### Task
Look below for the line containing "Click the 24000 y-axis label" and the line containing "Click the friends"; repeat exactly those two lines and all lines between them, and nothing else.

** Opening Given information block **

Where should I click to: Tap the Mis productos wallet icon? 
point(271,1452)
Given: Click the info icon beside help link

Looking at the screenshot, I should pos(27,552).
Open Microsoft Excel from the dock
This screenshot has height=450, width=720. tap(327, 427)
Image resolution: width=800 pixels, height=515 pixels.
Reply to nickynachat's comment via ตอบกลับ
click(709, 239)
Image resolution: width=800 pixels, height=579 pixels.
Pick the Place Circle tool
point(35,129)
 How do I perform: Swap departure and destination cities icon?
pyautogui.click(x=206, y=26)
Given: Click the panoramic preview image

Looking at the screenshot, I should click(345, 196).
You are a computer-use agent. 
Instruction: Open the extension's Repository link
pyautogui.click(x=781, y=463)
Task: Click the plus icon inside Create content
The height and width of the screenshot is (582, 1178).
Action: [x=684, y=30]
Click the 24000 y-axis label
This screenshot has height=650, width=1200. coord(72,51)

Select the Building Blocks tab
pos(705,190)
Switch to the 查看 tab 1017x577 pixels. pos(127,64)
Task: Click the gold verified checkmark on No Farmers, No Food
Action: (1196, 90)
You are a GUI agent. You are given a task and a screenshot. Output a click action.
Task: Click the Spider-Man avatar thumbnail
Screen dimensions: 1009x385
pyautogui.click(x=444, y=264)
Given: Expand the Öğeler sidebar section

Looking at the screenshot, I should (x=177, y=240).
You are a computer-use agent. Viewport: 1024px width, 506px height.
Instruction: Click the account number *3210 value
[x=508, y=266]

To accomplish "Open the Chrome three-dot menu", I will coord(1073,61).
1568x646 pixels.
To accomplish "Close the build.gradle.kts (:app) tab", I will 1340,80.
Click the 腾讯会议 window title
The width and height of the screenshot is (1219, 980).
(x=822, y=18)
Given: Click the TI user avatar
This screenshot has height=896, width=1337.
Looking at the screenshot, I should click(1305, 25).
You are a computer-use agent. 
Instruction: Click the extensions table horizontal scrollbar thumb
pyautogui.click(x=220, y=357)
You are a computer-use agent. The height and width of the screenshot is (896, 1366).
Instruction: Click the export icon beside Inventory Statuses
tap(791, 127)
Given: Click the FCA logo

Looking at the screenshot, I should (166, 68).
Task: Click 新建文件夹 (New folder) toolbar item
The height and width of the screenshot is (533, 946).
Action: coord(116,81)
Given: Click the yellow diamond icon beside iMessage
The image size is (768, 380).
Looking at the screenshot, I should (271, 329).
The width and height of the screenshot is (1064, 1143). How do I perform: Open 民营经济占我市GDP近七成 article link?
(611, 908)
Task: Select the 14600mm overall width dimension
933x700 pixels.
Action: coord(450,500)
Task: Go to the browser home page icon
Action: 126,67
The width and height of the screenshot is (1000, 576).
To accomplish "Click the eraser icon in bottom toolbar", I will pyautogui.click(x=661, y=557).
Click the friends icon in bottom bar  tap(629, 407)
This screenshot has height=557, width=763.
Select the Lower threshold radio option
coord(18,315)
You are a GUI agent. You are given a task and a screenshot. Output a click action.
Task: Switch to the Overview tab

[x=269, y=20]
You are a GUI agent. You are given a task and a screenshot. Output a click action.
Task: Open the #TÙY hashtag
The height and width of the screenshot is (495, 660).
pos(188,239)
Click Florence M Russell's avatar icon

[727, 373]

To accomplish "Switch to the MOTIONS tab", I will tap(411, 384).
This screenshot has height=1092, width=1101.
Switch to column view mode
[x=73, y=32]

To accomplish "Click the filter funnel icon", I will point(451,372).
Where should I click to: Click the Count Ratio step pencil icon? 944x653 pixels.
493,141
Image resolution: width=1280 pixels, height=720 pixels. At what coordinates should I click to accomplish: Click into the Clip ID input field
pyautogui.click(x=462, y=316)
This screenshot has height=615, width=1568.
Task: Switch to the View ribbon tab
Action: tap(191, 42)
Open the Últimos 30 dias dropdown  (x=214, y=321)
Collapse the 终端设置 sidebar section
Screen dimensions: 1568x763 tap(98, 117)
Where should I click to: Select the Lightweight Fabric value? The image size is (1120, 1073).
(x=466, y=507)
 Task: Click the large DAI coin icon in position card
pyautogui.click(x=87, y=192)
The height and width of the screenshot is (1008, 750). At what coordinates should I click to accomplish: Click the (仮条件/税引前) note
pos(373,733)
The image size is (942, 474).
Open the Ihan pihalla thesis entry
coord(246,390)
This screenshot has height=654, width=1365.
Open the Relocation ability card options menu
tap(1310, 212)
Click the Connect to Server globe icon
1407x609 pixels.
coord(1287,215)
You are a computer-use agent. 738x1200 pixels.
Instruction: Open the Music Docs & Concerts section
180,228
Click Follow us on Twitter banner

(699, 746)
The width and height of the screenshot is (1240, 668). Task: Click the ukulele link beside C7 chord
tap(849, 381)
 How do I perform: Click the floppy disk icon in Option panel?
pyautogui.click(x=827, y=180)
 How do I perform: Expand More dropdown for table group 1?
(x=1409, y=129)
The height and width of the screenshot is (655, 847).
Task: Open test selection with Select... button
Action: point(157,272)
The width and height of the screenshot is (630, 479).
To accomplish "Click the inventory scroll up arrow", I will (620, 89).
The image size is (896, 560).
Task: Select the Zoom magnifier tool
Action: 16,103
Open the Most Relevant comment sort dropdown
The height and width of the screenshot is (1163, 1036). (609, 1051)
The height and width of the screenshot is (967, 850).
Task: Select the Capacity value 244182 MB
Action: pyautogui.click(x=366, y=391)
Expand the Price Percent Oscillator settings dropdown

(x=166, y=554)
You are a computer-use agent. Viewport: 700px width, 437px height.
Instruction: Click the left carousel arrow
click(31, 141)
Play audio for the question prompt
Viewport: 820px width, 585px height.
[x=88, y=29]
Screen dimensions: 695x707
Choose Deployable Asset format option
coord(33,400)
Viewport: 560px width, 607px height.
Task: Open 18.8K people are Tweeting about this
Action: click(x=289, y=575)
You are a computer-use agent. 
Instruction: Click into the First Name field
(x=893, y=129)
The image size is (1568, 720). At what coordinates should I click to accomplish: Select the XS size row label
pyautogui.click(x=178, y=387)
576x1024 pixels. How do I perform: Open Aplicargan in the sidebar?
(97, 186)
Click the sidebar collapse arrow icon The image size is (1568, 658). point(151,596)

** Closing Given information block **

### Task output
Click the 24000 y-axis label
This screenshot has height=650, width=1200. coord(72,51)

Select the Building Blocks tab
pos(705,190)
Switch to the 查看 tab 1017x577 pixels. pos(127,64)
Task: Click the gold verified checkmark on No Farmers, No Food
Action: (1196, 90)
You are a GUI agent. You are given a task and a screenshot. Output a click action.
Task: Click the Spider-Man avatar thumbnail
Screen dimensions: 1009x385
pyautogui.click(x=444, y=264)
Given: Expand the Öğeler sidebar section

Looking at the screenshot, I should (x=177, y=240).
You are a computer-use agent. Viewport: 1024px width, 506px height.
Instruction: Click the account number *3210 value
[x=508, y=266]

To accomplish "Open the Chrome three-dot menu", I will coord(1073,61).
1568x646 pixels.
To accomplish "Close the build.gradle.kts (:app) tab", I will 1340,80.
Click the 腾讯会议 window title
The width and height of the screenshot is (1219, 980).
(x=822, y=18)
Given: Click the TI user avatar
This screenshot has height=896, width=1337.
Looking at the screenshot, I should click(1305, 25).
You are a computer-use agent. 
Instruction: Click the extensions table horizontal scrollbar thumb
pyautogui.click(x=220, y=357)
You are a computer-use agent. The height and width of the screenshot is (896, 1366).
Instruction: Click the export icon beside Inventory Statuses
tap(791, 127)
Given: Click the FCA logo

Looking at the screenshot, I should (166, 68).
Task: Click 新建文件夹 (New folder) toolbar item
The height and width of the screenshot is (533, 946).
Action: coord(116,81)
Given: Click the yellow diamond icon beside iMessage
The image size is (768, 380).
Looking at the screenshot, I should (271, 329).
The width and height of the screenshot is (1064, 1143). How do I perform: Open 民营经济占我市GDP近七成 article link?
(611, 908)
Task: Select the 14600mm overall width dimension
933x700 pixels.
Action: coord(450,500)
Task: Go to the browser home page icon
Action: 126,67
The width and height of the screenshot is (1000, 576).
To accomplish "Click the eraser icon in bottom toolbar", I will pyautogui.click(x=661, y=557).
Click the friends icon in bottom bar  tap(629, 407)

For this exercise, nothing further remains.